I would pretty-strongly assume both "yes" and "it's complicated". For end-users directly touching those fields: yes absolutely, pick your level of risk and live with it! This kind of thing is great for isolated workarounds and "trust me, it's fine" scenarios, code has varying risk/goals and that's good. Those happen all the time, even if nobody really likes them afterward.

But if those choices apply to all libraries using it in a project... well then it gets complicated. Unless you know how all of them use it, and they all agree, you can't safely make that decision.
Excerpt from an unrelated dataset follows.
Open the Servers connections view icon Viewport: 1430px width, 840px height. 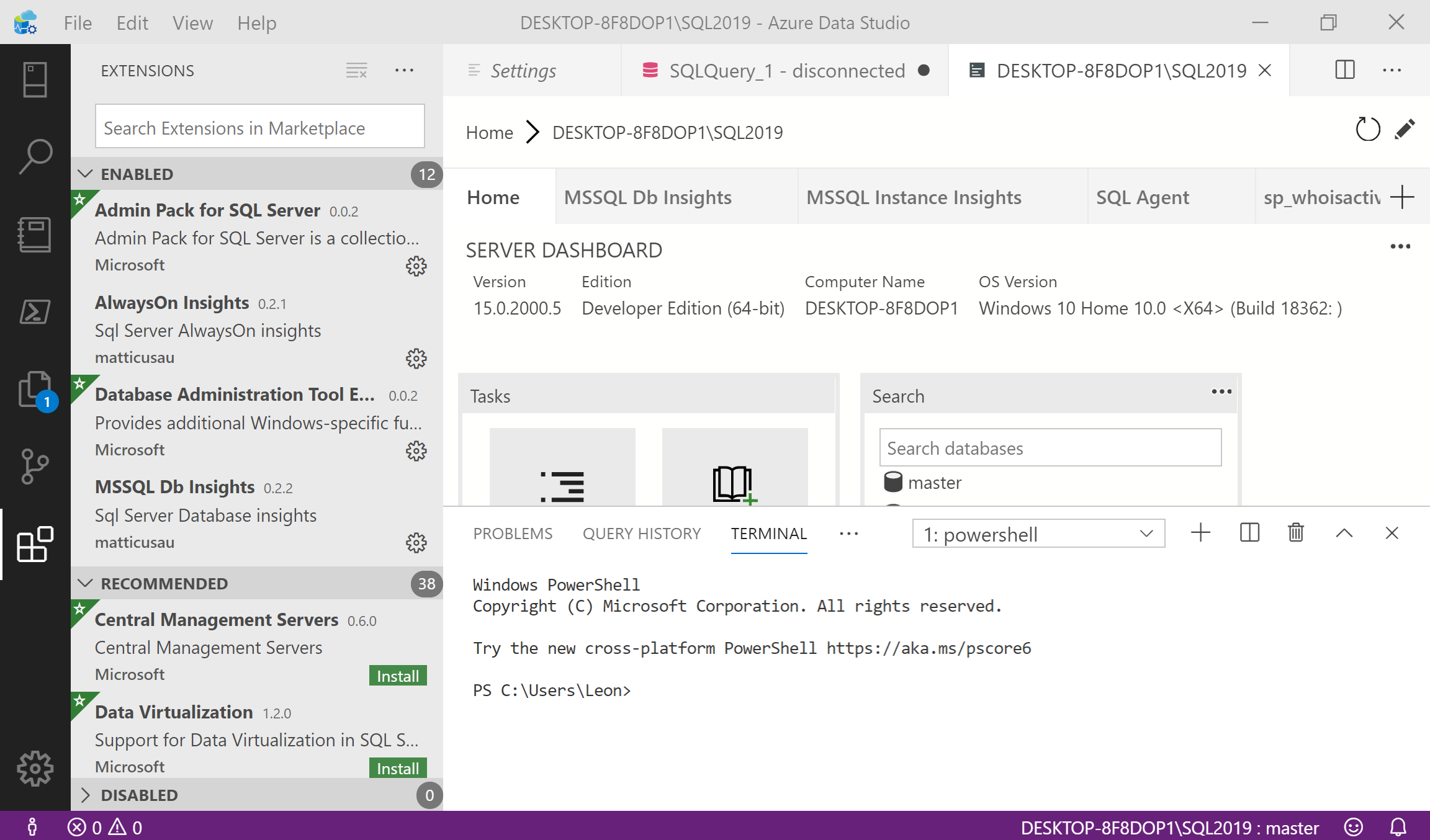pos(35,79)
Ruby has refinements which can at least somewhat deal with this, by restricting when those decisions apply, and Lisps with continuations have another kind of tool, but most popular languages do not... and I have no idea how possible either would be in Elixir.

---

All that probably summarizes as: if we could boil the ocean, would this be meaningfully different than structural typing with type inference, and no versioning? It sounds like this might be a reasonable middle-ground for Elixir, but what about in general, when trying to apply this strategy to other languages? And viewed through that lens, are there other structural typing tools worth looking at?

[1] https://en.wiktionary.org/wiki/Hyrum%27s_law

3 days agoGroxx

Thank you for the comments. Your questions at the end resonate a lot with what I have been asking myself!

> Structural sub-typing with inference

Can we have structural sub-typing with inference that is relatively fast and will generate reasonable error reports? We have been bulking up the amount of inference for dynamic code in our system and sometimes the inferred types get quite large, which can make trouble shooting daunting. In any case, better inference is a win even without taking data evolution into account.

> but tbh I'm just not sure how much this offers vs actual structural typing

The bulk of the work is definitely achieved by structural typing. The revisions help generate automated type signatures that guarantee you have not widened the output for old versions. If all you have is inference, you could accidentally introduce breaking changes?

I guess there may be some automated way where we could check old inferred types against new ones but I am not sure how it could be done without annotating that _something_ has changed?

> The "you must accept all intermediate changes" part is in some ways natural, but you'll also be (potentially) forcing it on your users, and/or writing a lot of transitioning code to avoid constraining them.

Theoretically, you do not need to support all revisions, only support more than one revision at once. A library that provides r1-r2-r3 can be supported downstream through the pairs `r1-r2` and then `r2-r3` and that should hopefully provide a smoother upgrade experience to everyone compared to `r1`, `r2`, and `r3` being part of distinct major versions.